Proving that the solution of Ax=0 is a vector space

  1. Here is my attempt to answer this guys, i'd really appreciate any corrections.


    a vector space has the 0 vector
    the vector space is closed under vector addition and scalar multiplication (AKA for every vector u, v in the subspace, there exists a vector u + v in the subspace)

    Here we go.

    The trivial solution is an indication that the 0 vector exists. I don't know how to prove that one, unless i write out the linear combination and set all the scalars to 0

    The trivial solution is not the only solution: free variables and possibly 0 columns or rows exist. (also an indication that the 0 vector exists).

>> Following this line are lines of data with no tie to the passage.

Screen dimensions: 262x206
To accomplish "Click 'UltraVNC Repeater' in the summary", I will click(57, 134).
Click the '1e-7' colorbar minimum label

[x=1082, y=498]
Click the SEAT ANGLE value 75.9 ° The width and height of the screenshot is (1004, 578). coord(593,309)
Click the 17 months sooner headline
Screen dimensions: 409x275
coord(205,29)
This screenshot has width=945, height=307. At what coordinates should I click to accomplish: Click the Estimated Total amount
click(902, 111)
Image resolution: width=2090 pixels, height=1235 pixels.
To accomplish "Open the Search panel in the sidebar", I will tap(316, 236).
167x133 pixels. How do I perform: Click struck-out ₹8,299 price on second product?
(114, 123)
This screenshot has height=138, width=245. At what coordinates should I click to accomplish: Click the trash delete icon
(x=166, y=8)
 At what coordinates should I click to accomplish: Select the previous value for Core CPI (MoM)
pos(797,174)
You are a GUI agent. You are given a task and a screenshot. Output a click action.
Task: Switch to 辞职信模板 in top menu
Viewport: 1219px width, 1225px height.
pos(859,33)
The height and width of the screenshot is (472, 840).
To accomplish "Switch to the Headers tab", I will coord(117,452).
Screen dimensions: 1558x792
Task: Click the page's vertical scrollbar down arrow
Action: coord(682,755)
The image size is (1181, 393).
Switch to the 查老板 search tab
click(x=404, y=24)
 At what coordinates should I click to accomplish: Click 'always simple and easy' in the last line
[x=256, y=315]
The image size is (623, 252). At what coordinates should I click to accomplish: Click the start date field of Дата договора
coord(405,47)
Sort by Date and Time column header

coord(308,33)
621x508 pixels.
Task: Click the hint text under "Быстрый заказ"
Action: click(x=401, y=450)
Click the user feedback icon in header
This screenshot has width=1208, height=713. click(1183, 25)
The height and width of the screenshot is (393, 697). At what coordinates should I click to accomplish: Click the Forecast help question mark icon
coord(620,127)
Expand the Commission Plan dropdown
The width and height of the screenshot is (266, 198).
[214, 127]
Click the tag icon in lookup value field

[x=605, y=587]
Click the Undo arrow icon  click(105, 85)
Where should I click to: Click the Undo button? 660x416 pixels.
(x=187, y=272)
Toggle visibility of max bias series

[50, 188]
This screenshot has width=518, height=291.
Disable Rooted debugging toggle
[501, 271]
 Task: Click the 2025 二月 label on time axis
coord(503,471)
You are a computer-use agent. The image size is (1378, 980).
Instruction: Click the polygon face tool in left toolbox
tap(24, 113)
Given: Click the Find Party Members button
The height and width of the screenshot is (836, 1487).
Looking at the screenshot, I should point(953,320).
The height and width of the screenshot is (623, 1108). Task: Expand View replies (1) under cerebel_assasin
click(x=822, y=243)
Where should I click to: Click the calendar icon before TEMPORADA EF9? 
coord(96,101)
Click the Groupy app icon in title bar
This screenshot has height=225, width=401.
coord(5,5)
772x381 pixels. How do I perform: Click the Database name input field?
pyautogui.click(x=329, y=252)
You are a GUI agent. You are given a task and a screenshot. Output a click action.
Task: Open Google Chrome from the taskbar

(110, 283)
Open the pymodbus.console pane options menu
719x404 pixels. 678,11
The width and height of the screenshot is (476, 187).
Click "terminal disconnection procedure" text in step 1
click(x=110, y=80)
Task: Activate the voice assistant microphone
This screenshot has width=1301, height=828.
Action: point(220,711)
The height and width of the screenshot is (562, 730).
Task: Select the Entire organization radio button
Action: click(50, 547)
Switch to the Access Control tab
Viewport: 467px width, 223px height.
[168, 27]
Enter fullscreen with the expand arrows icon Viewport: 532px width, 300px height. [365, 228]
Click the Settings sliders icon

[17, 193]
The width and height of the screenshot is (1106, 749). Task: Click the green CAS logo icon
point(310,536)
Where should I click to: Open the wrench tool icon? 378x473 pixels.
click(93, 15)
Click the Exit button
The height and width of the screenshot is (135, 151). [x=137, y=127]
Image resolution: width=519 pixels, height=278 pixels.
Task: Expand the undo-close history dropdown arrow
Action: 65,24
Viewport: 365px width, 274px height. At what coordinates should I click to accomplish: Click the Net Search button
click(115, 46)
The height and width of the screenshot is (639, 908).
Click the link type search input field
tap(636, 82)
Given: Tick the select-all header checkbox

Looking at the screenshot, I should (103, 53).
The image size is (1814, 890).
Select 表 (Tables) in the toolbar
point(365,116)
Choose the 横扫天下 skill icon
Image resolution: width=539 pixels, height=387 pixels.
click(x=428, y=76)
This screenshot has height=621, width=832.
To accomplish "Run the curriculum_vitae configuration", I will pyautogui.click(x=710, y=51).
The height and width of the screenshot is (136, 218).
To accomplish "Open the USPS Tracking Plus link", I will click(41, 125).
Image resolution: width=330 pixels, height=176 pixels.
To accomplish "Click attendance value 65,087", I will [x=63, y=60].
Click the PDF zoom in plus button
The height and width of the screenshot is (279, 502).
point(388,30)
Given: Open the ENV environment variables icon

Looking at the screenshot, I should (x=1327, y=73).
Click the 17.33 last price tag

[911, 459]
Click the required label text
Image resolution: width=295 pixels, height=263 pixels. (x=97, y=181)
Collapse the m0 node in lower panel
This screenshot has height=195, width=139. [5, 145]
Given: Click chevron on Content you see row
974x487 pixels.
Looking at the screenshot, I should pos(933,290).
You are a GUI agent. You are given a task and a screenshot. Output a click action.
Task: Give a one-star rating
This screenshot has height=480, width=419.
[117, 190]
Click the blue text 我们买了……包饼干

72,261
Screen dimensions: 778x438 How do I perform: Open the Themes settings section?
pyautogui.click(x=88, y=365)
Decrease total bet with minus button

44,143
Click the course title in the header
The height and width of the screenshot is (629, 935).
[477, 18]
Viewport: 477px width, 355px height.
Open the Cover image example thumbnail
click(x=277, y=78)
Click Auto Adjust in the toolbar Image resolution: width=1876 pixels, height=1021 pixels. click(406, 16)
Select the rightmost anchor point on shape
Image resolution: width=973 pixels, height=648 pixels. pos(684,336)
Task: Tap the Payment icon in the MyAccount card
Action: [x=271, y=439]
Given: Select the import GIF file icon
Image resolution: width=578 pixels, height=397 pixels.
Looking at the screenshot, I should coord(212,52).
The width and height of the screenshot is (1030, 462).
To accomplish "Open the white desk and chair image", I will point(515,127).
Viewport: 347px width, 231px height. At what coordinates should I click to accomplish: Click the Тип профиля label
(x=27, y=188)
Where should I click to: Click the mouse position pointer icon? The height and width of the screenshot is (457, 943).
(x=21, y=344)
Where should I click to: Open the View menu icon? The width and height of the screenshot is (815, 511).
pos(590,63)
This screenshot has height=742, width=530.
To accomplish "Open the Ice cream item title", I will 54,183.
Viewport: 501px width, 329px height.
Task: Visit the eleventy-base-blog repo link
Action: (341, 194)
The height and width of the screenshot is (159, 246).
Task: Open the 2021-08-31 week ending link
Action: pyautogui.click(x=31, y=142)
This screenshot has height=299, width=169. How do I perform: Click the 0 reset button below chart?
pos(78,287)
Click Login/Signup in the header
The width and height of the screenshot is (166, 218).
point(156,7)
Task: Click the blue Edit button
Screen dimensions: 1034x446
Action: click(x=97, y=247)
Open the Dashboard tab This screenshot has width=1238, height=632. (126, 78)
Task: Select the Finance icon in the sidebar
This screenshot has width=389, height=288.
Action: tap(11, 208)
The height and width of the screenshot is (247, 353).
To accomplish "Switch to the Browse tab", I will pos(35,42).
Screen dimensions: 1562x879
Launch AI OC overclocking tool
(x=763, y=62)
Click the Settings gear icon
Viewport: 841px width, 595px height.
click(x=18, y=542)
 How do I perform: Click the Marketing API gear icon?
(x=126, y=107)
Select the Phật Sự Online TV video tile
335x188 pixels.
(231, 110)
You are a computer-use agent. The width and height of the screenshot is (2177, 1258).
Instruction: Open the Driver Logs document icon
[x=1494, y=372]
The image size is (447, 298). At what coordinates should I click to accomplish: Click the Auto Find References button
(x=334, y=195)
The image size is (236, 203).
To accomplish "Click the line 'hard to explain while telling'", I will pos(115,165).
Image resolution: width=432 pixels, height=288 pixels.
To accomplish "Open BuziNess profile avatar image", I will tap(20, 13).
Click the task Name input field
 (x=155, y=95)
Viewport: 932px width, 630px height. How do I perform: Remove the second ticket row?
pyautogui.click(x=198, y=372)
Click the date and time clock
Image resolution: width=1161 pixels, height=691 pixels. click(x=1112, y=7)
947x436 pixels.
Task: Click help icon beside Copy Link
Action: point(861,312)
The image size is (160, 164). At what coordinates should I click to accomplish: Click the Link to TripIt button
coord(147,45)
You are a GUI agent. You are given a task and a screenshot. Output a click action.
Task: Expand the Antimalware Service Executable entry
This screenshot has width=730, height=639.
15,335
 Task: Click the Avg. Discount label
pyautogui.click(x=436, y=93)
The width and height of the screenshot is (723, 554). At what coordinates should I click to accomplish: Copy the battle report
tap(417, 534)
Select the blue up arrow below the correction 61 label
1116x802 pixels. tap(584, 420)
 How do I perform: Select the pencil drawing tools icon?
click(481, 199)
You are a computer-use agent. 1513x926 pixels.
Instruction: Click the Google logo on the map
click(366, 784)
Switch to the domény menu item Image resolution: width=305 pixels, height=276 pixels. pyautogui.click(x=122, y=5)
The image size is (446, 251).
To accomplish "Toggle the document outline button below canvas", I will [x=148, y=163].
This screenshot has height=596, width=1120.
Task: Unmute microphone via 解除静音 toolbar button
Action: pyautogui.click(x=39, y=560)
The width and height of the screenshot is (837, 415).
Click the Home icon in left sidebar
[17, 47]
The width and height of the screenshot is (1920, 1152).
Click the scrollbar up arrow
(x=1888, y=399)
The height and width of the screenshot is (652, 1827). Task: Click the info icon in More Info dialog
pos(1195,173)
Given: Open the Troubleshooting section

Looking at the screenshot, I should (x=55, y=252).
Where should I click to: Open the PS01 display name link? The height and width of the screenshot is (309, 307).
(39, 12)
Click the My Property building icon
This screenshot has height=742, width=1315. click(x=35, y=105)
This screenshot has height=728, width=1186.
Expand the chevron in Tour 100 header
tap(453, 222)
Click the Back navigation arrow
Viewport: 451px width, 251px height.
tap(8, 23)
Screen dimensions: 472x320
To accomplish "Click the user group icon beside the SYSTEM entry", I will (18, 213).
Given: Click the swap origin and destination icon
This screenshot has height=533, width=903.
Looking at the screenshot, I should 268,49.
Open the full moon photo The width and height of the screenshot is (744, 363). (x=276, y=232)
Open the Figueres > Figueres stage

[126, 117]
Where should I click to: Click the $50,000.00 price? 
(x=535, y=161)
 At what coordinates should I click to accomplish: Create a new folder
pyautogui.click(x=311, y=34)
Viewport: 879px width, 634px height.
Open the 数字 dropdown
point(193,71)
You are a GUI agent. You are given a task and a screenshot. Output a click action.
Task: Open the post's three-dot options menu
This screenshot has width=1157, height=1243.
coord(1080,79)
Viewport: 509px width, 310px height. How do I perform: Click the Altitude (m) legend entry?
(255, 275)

    so if we row reduce the matrix to row echalon form and solve for [x1 ... xn] by moving the free variables to the right side of the homogenius equation then that would be the same as the additive property i mentioned above right? but how would i even know that u or v are in the vector space to begin with ? (remindeR: u and v are vector columns of the matrix A.)
     
  2. jcsd
  3. Dick

    Dick 25,651
    Science Advisor
    Homework Helper

    You don't have to solve anything. If u and v are in the null space N={x:Ax=0} that just means Au=0 and Av=0. To show it's closed under vector addition, for example, you just need to show (u+v) is in N. That is, show A(u+v)=0. Can you do that?
     
  4. how can you show that when you are not given u or v, unless its super simple and just happens to be worth a lot of marks.
     
  5. HallsofIvy

    HallsofIvy 40,229
    Staff Emeritus
    Science Advisor

    No, you can't set the scalars to 0, they are given in "A". What you want to do is the other way around: show that the 0 vector satisfies the equation A0= 0. Since A is a linear transformation, what do you know about linear transformations? In particular, what is A0?
    (Think about A(v+ 0)= Av by definition of "0" and use the distributive law.)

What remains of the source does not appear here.